Quant à ma santé, je suis toujours sous le coup d'une blessure interne qui nécessiterait une opération des plus douloureuses pour laquelle, quoiqu'endormi, j'ai peu d'attrait.
A cette nouvelle, notre chère Carmélite, cet ange gardien de la famille, m'a écrit pour m'en dissuader et m'a envoyé de l'huile de la Ste [ill] en grande vénération au Carmel, en m'annonçant une neuvaine pour ma guérison. Quoique je souffre encore pas mal, je vais pourtant mieux et nous irons probablement à la Sumiane Dimanche. Je suis entièrement entre les mains de Dieu.

Adieu, reçois mes plus tendres embrassemants.
A. Fine
Thérésine insiste pour te remercier en son nom de ton souvenir, elle est bien dévouée.


Lettre d'Albert à Mimi du 12 Août 1895

Marseille le 12 Août 1895

Chère Mimi
J'ouvre la lettre de ta mère pour venir m'associer aux souhaits qu'elle t'envoie à l'occasion du 15 août.

Les tiens, chère amie, me sont arrivés le 6 au soir mélés avec les fleurs qui m'ont été offertes et ont eu le même parfum. Je deviens bien vieux pour espérer de vous être conservé longtemps encore, dans tous les cas je conserverai l'affection de tous mes enfants sans que l'éloignement ait pu amoindrir la tienne.
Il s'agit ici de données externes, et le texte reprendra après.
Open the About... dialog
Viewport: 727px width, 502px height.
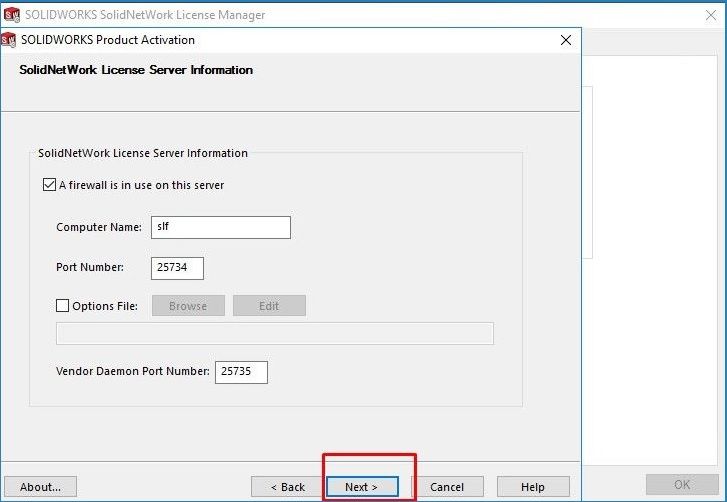(x=41, y=487)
Mes souhaits pour toi sont tous de l'ordre spirituel, car quels biens pourrais-tu désirer encore ? Comme Marie de l'Evangile tu as choisi la meilleure porte. Je demanderai donc à N/Seigneur le 15 août qu'il te fasses goûter les jouissances qu’un époux peut procurer à son épouse, tandis qu’à nous, il nous aime comme un père, et nous n’entrons pas aussi intimement en relation avec lui. C’est de toute justice car nous n’avons pas tout quitté pour lui.

Je ne puis pas te promettre d’aller te voir, mais si Albert entreprend le voyage d’affaires que j’ai en vue, je te l’enverrai en précurseur, et tu jugeras toi-même quel bon garçon il est ; et si Xavier réussissait ses examens pour Saint Cyr, il deviendrait presque ton voisin.

Adieu, chère et tendre enfant, reçois les plus affectueux embrassements de ton bien dévoué père.